On one of my trips to the art supply shop near my Dad’s work, I picked up a box of Art Spectrum soft pastels. Though I had a box of 90 Rembrandt half stick soft pastels, the Art Spectrum set had some unique colours that looked interesting.
There are – I believe – 120 colours in the Art Spectrum soft pastel range, with a wide variety of sets available. I just got the set of 40 half sticks, but there’s still a well-rounded range of colours. The set seems particularly well-suited for landscapes (look at those lovely olive greens and red-violets and earths), but floral drawings or animal portraits would also be possible with these colours. Art Spectrum’s soft pastel line also includes colours that match up exactly with their Colourfix papers and primers; I’ve talked about those more in my review of the Colourfix Clear Pastel Primer. Medium-sized sets of pastels often lack a good selection of really pale tints or really dark shades, so I was happy to see that wasn’t the case with my Art Spectrum 40 half stick box.

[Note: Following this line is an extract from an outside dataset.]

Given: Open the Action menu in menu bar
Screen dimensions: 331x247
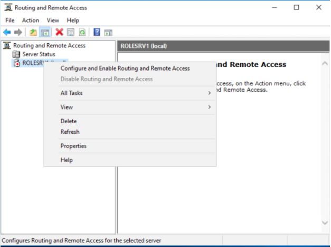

Like the Rembrandt soft pastels, these are machine extruded, but they don’t have that hard, smooth surface that you have to sand off like the Rembrandt ones did. Art Spectrum’s soft pastels are also a little softer than the Rembrandt; they are actually a really close match in texture for the now-discontinued Winsor & Newton soft pastels. I only really discovered the Winsor & Newton pastels a year or so ago and I liked them so much I was rather irritated that it would soon be difficult – if not impossible – to buy more. Luckily for me and other artists who liked those pastels, the Art Spectrum soft pastels are an excellent replacement. They’re firm enough that they don’t fall to bits when you press them into the paper, but still feel nice and soft when you lay down the colour, and they allow a decent amount of layering and blending (I found it easier to layer and blend these than the Rembrandts). Art Spectrum also has a range of Extra Soft pastels, but I haven’t tried these, so I’m not sure how much softer they are than their regular pastels. I’d guess they’d be something like the Unisons.
I haven’t had a chance to test these for lightfastness yet. Unfortunately the pigment information doesn’t seem to be listed on the full sticks, so you’d have to look them up online before buying any if you want to avoid potentially fugitive colours. Given the large range of colours in most soft pastel brands, it’s inevitable that it will include some colours with poor or average permanence.
Whether the Art Spectrum pastels are good value for money will largely depend on where you live. As they’re an Australian company, the pastels are significantly cheaper than other similar soft pastels when purchased individually from local shops. However, when I looked them up on US and UK art supply websites, they seemed to be in the middle to high price range, probably thanks to the cost of importing them.
Below is a jellyfish I drew with the Art Spectrum soft pastels, based on a photo uploaded to WetCanvas’s Reference Image Library by DavidMunroeArt (click here for a demonstration on how to draw this jellyfish).
Art Spectrum is a good all-rounder soft pastel with a medium texture, and they’re an excellent substitute for Winsor & Newton soft pastels if you like those but can’t find them anymore. Unfortunately they may be a bit pricey if you live outside Australia, but for Aussies like me, they’re a fine quality soft pastel at an affordable price, and I’d definitely recommend picking up a few sticks to add to your collection and give them a try.